“Then you will make Van Buren Minister to England, and give Major Eaton the governorship of Florida. Little Peg should look well in the palace at St. Augustine.”
“By the Eternal!” cries the General, as he hurls his clay pipe into the fireplace where hundreds of its brittle predecessors have gone crashing—“by the Eternal, we'll do it! The last vestige of a Calhoun cabinet influence shall be wiped out!”
It comes to pass as Wizard Lewis programmes. Cabineteer Van Buren resigns, and Cabineteers Eaton and Barry hasten to follow his lead. The three other cabineteers sit dazed; the suddenness of the thing takes away their cabinet breaths. They sit dazed so long that the General loses patience and asks for their portfolios. One by one they hand them in, as it were at the White House door—Cabineteer Ingham being last and most reluctant of all.
There be tears and mournful wailings now among the society Red Sticks. Mrs. Ingham, Mrs. Branch, and Mrs. Berrien are shaken in their social souls, never for one moment having foreseen this movement in disastrous flank. However, there is no help for it. The deposed three wash off their social war paint, and go their divers ways lamenting; while the General and Wizard Lewis grin sourly over their fireside pipes. As for Statesman Calhoun, his schemes experience a chill; for in thus sending Cabineteers Ingham, Branch, and Berrien into political exile, the General drives a knife to the very heart of his selfish diplomacy.
Cabinet wiped out, the General constructs another, with his old-time friend and comrade Livingston as Secretary of State. Also, the agreeable Van Buren departs for the Court of St. James as the General's envoy to England, while Major Eaton and the villified yet victorious Peg wend southward among the flowers to rule over Florida.
Before he leaves Washington, the ill-used Eaton makes praiseworthy attempts to fasten a duel upon ex-Cabineteer Ingham, who hires a whole stage coach and gallops off to Baltimore—the fear of death upon him—to avoid being sacrificed. The flight of ex-Cabineteer Ingham is a shock to the General.
“I knew he was a bad, designing man,” says the General with a sigh; “but, upon my soul, Major, I didn't think him a coward!”

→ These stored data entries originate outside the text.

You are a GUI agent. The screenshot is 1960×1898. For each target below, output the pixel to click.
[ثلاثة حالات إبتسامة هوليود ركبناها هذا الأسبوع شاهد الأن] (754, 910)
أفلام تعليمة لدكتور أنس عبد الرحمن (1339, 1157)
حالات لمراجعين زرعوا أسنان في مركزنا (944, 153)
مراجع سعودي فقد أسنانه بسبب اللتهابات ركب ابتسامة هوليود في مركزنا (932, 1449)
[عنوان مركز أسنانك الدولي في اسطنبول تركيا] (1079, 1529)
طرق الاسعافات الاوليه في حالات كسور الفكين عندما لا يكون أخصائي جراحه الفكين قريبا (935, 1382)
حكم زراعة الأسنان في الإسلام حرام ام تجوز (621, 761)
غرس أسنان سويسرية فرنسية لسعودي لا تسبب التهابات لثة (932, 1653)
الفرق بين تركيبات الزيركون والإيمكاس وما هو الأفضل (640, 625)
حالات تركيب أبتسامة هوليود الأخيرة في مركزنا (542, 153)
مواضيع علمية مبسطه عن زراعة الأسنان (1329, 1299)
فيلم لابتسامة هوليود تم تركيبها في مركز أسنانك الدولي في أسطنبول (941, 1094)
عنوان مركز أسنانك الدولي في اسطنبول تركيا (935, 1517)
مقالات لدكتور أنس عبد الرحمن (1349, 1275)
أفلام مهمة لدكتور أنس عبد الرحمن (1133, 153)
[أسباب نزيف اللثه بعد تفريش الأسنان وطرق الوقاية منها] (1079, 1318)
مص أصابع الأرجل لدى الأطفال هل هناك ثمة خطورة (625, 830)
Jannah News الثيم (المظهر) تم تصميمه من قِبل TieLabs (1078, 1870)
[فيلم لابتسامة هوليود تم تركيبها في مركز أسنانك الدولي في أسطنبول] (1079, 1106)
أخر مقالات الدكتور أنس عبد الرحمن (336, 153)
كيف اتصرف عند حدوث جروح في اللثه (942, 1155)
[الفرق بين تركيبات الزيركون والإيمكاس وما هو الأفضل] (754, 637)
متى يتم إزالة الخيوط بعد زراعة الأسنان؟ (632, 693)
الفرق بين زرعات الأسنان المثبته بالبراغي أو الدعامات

Statesman Calhoun, weaker by virtue of that Cabinet lopping off, is still too narrowly set in his White House ambitions to give up the war. In this he is much sustained by the Senate, which jealous body pretends to possess its own causes of complaint. Chief among these is the obvious manner in which the General promotes the importance of that old fox, Colonel Burr. The General shows that he cares more for the appointment-indorsement of Colonel Burr than for the recommendations of half the Senate. This does not set well on the proud senatorial stomachs of the togaed ones; and, with Statesman Calhoun to lead them, they are willing to obstruct and baffle the General in his policies. Moved of this spirit, and at the instigation of Statesman Calhoun, the Senate refuses to confirm the appointment of Minister Van Buren—a Burrite—who thereupon makes his farewell unruffled bow to the great ones at St. James and returns amiably home.
That Thomas Benton, who was so fortunate as to fall into a receptive cellar on a certain Nashville occasion when the muzzle of the General's saw-handle was at his breast, and who is now in the Senate from Missouri, gives Statesman Calhoun notice of what he may expect:
“You have broken a minister,” observes the farsighted Benton—“you have broken a Minister to make a Vice-President.”